With land prices soaring in Miami, a nondenominational church plans to sell a two-acre bayfront plot in Edgewater that has been its home since 1961.
“We were faced with making costly improvements and renovations in order to remain here,” said the Rev. Christopher Jackson, who has led the congregation at Unity on the Bay for nine years. “Property values in Edgewater have gone up considerably and we’ve been approached by several developers over the years.”
Jackson said the church had received offers of more than $40 million before deciding to place its land on the market.
The property at 412 NE 22nd St. sits directly north of the luxury condo tower Paramount Bay and west of an older, mid-rise residential building. It has an unobstructed view of Biscayne Bay looking to the southeast.
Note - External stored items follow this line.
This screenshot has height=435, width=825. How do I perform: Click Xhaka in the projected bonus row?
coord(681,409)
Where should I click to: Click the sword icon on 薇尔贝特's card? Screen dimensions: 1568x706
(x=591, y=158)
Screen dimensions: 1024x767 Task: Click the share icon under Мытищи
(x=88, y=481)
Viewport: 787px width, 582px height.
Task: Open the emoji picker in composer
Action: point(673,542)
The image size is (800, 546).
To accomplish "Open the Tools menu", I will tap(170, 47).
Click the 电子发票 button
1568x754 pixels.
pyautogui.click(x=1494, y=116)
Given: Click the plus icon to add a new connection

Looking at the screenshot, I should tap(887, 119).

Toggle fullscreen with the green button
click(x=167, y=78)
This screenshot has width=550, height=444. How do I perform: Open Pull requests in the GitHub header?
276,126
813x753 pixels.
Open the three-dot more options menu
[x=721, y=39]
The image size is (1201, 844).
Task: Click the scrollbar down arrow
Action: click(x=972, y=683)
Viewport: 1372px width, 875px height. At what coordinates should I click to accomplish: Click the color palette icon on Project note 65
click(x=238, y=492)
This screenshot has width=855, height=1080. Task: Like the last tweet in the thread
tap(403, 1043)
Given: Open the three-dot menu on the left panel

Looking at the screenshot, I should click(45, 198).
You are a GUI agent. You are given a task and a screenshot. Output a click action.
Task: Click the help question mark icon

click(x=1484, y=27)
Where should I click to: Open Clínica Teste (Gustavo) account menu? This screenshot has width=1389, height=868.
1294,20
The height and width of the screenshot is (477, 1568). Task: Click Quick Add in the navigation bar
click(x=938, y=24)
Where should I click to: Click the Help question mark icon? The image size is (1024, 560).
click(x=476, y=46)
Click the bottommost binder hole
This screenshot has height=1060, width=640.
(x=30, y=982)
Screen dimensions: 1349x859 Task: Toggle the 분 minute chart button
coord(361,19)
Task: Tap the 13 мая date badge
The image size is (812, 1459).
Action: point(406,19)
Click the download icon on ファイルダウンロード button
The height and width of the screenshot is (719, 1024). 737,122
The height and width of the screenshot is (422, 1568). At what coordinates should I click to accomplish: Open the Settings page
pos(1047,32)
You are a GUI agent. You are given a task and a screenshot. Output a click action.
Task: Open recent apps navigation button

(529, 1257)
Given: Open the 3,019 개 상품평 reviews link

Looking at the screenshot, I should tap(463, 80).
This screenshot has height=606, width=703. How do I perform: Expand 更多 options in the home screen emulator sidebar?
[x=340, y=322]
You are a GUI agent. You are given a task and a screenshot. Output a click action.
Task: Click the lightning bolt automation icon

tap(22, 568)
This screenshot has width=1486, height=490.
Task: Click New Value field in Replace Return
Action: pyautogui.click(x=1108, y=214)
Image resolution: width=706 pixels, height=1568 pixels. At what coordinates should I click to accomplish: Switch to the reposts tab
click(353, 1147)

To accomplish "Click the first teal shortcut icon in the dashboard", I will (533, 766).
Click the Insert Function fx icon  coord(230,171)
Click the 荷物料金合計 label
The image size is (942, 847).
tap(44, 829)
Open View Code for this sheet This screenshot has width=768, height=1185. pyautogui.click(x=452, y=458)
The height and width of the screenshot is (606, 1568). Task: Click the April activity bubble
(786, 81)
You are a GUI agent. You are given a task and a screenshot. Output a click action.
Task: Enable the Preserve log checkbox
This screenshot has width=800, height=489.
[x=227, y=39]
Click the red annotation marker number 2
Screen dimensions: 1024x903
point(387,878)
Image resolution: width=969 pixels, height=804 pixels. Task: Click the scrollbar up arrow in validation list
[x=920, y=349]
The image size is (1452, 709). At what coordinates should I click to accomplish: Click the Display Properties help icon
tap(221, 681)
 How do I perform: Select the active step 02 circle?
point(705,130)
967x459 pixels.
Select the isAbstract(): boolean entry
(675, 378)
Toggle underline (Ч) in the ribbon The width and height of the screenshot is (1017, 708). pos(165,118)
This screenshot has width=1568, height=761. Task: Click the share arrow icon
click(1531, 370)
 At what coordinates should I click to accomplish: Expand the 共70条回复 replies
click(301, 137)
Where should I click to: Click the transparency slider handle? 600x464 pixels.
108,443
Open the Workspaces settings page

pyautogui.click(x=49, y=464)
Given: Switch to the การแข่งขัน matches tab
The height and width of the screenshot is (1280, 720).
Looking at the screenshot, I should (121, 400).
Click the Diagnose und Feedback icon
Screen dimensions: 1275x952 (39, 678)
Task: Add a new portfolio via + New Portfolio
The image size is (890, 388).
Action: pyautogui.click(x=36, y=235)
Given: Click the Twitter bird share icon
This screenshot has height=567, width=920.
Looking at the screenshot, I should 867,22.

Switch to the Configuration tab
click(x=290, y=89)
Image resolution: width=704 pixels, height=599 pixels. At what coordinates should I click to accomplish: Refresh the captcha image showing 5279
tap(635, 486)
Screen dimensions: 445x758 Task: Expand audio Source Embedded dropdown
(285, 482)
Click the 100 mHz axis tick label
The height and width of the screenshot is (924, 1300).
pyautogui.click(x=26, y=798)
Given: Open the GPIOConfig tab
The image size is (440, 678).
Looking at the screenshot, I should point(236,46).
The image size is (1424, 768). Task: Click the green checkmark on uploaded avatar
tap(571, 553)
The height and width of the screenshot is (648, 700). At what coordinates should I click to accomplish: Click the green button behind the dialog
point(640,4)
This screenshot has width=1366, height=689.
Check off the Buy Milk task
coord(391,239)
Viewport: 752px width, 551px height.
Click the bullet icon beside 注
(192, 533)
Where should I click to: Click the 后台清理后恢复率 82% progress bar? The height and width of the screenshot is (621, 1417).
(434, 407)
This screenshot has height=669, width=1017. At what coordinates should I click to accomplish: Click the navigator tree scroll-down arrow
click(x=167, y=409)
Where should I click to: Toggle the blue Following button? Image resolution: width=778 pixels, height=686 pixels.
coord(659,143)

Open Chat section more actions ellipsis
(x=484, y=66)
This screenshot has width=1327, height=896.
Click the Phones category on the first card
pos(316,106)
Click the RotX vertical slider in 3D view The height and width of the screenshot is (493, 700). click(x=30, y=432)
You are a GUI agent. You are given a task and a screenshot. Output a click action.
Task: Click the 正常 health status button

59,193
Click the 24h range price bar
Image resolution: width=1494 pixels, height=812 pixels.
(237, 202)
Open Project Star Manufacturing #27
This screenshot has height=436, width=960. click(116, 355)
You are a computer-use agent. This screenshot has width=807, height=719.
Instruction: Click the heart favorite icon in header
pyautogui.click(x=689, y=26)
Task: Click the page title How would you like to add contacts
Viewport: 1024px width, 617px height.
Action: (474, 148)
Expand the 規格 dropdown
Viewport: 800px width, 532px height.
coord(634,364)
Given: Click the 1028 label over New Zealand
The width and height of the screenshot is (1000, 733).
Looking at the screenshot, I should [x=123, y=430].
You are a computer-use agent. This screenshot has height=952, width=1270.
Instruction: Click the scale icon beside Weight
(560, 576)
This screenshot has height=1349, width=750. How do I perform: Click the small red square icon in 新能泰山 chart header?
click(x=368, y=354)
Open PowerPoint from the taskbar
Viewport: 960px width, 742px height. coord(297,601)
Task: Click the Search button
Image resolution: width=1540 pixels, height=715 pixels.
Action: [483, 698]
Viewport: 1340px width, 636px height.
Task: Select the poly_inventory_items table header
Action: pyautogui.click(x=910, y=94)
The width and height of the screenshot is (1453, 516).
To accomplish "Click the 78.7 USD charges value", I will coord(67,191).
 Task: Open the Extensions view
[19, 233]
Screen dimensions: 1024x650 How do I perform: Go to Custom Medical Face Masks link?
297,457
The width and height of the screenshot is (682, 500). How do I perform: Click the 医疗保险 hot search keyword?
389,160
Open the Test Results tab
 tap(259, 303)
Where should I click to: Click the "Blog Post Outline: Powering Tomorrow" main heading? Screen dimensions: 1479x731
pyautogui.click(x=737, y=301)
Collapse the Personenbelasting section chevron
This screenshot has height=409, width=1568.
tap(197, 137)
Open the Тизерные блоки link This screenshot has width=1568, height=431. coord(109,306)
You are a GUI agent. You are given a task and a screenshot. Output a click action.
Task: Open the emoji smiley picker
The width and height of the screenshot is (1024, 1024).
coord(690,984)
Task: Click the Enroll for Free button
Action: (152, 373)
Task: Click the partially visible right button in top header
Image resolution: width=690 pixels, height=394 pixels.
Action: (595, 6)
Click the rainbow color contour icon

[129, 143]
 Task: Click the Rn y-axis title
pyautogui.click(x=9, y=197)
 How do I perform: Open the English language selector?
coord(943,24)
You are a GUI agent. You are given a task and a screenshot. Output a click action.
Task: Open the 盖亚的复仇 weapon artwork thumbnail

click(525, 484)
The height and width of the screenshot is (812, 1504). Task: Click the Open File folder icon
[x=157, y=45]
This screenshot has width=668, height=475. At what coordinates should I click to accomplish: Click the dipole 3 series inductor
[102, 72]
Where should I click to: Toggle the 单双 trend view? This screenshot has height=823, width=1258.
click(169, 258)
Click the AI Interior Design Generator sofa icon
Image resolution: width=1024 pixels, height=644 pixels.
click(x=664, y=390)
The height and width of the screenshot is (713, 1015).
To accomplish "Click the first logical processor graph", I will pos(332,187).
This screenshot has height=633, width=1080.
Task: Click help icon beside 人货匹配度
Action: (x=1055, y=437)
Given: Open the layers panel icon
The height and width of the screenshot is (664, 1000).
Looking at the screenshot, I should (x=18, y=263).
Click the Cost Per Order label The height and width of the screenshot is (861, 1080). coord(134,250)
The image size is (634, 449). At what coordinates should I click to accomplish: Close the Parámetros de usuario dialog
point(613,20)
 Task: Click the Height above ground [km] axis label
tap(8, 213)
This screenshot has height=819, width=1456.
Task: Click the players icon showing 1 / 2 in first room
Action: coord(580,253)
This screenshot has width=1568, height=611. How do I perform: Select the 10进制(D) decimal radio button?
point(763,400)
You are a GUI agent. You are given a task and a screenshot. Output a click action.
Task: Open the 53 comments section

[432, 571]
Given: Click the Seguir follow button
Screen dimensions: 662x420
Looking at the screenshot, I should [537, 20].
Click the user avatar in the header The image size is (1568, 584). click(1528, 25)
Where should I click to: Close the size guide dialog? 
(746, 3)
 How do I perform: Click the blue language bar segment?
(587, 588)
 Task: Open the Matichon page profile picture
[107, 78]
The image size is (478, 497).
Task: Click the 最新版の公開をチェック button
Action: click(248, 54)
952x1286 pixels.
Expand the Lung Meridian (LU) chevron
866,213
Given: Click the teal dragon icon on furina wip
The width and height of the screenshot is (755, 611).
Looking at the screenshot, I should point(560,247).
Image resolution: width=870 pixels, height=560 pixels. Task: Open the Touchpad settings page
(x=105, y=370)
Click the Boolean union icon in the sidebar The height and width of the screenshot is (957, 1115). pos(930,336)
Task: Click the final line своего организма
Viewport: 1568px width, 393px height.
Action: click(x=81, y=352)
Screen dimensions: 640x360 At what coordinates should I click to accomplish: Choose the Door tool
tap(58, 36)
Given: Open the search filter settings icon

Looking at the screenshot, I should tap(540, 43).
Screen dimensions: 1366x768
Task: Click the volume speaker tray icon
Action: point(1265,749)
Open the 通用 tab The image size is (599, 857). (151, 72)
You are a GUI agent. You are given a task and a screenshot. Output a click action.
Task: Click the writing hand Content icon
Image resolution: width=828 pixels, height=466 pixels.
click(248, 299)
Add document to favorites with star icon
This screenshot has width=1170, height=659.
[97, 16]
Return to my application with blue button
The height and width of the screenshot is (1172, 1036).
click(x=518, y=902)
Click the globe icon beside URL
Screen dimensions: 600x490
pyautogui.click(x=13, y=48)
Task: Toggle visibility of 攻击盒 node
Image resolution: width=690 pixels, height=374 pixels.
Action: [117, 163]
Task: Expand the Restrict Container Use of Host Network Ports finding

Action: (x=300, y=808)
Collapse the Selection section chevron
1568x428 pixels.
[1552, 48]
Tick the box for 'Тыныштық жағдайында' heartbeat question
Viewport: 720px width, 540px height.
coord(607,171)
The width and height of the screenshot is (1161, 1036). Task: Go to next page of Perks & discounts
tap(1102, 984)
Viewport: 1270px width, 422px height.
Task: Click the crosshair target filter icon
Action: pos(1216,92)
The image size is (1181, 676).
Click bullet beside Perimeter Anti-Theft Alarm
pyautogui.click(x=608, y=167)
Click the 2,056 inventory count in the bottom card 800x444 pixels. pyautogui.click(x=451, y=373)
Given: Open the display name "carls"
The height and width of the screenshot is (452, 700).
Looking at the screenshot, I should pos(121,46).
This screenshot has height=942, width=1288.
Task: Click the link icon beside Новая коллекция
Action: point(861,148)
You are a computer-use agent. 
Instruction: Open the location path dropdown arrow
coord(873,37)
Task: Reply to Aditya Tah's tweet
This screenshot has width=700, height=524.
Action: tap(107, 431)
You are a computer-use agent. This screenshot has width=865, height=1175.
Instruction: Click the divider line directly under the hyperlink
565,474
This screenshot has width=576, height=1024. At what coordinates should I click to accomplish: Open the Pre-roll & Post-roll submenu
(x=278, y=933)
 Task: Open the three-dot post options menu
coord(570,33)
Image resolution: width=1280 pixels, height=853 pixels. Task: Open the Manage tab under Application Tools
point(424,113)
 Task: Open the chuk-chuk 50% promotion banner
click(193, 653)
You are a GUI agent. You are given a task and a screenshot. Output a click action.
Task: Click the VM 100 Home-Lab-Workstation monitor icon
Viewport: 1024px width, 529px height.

“This is definitely an ideal site for a high-rise condo,” said broker Adam Greenberg of Newmark Grubb Frank Knight, which is handling the sale. “It’s that southernmost district where Edgewater meets the Omni. It’s a pedestrian-friendly area that’s very close to the urban core.”
Unity hasn’t set an asking price, but Greenberg said he expects the land to trade for at least $40 million.
Other waterfront sites have sold for massive prices in the last year, including a 1.25-acre parcel at the mouth of the Miami River that went for $125 million.
The church’s property is home to three buildings: a mansion and guest house built in 1916 that serve as offices and classroom space, and a sanctuary built when Unity took over the land more than 50 years ago.
Jackson hopes the proceeds of the sale will allow the church to relocate and build a school, performing arts space and alternative healing center for practices such as yoga, as well a new place of worship.
The current location is in need of serious repair, Jackson said. “Whenever we have any rainfall at all, we refer to our parking lot as Lake Unity,” he said.
Unity has a reputation as an inclusive congregation. In January, the church hosted a wedding for about 20 same-sex couples. It draws between 500 and 700 people to its Sunday morning services and first opened in Miami in 1927.
The church is looking at new locations in the Wynwood area and along the Biscayne corridor, said Eddie Dominguez, president of Unity’s board of trustees.
Peter Mekras, a broker at Continental Real Estate who is not affiliated with the deal, said the church should have no problem selling its land.
“Large-scale waterfront sites that have unobstructed view corridors like this don’t really exist anymore,” Mekras said.
Even in a market that’s cooling down, Unity will have plenty of offers, he added.
“If any developer is going to roll the dice — even if they feel like the market is changing — it’s going to be on a property like this,” he said.